Tutorial:kturn tut

From biowiki
Revision as of 16:57, 22 April 2026 by Brendan (talk | contribs)
Jump to navigation Jump to search

Purpose

This page documents the standard protocol for preparing and running molecular dynamics (MD) simulations of RNA k-turn systems (and other similar small biomolecular solutes) using AMOEBA in Tinker9. It takes a starting PDB structure through system preparation, equilibration, and production MD. Umbrella sampling / pulling is not covered here; see the umbrella sampling / REUS pages for that.

The protocol is implemented by ~/scripts/base_masterscript.sh (copied into each project as masterscript.sh). This page describes what that script does, the steps before it runs, and the reasoning behind each choice.

Overview

  1. Obtain a clean starting PDB
  2. Standardize the PDB via a pdbxyzxyzpdb round-trip
  3. Solvate + neutralize + build a key file with Tinker-GUI/cli.py
  4. Energy minimization (minimize9)
  5. Heating: 5 temperatures with strong position restraints on the solute (NVT)
  6. Restraint phase-down: gradually relax position restraints at 298 K (NVT)
  7. Production: unrestrained NPT MD

Force field: AMOEBA (amoebabio18.prm). Engine: Tinker9 (dynamic9, minimize9).

1. PDB preparation

Source PDB

Start from a crystal / cryo-EM structure in PDB format. Before running anything:

  • Decide the protonation states of ionizable residues (for RNA/DNA the standard assumption is deprotonated phosphates; for proteins use PROPKA or similar).
  • Remove or keep heteroatoms intentionally (crystallographic waters, buffer ions, ligands). pdbxyz will silently drop anything it doesn't recognize.
  • Decide what to do with missing atoms/residues. If the structure is incomplete, fix it externally first (e.g. with PDBFixer) before the steps below.

pdbxyz → xyzpdb round-trip

The goal of this step is to produce a PDB in the exact format that xyzpdb will emit from then on, so that any future PDB written from an MD trajectory (e.g. for visualization, diffing, or restart) is line-for-line comparable to the starting reference.

pdbxyz  input.pdb  -k tinker.key
xyzpdb  input.xyz  -k tinker.key

Where tinker.key points at the AMOEBA parameter file:

parameters /home/yw24267/programs/tinker/Tinker8/2501/params/amoebabio18.prm

The resulting input.pdb (overwriting the input, so back up the original) is the canonical PDB for this system.
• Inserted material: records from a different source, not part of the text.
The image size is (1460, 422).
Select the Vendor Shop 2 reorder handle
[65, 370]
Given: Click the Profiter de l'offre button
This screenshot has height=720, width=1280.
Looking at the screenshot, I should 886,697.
Use this as your reference structure from this point on — not the crystal PDB — when comparing to simulation frames.

Why do the round-trip:

  • The crystal PDB contains headers (HEADER, TITLE, SOURCE, COMPND, REMARK, MASTER, CONECT…) and metadata that xyzpdb does not emit.
  • Hydrogens added by pdbxyz get standardized names/ordering.
  • Atom numbering, chain ID handling, and record termination match the Tinker convention after the round-trip.

Without this step, a diff between the input PDB and later xyzpdb output is dominated by format noise rather than real coordinate differences.

2. Solvation and neutralization (Tinker-GUI)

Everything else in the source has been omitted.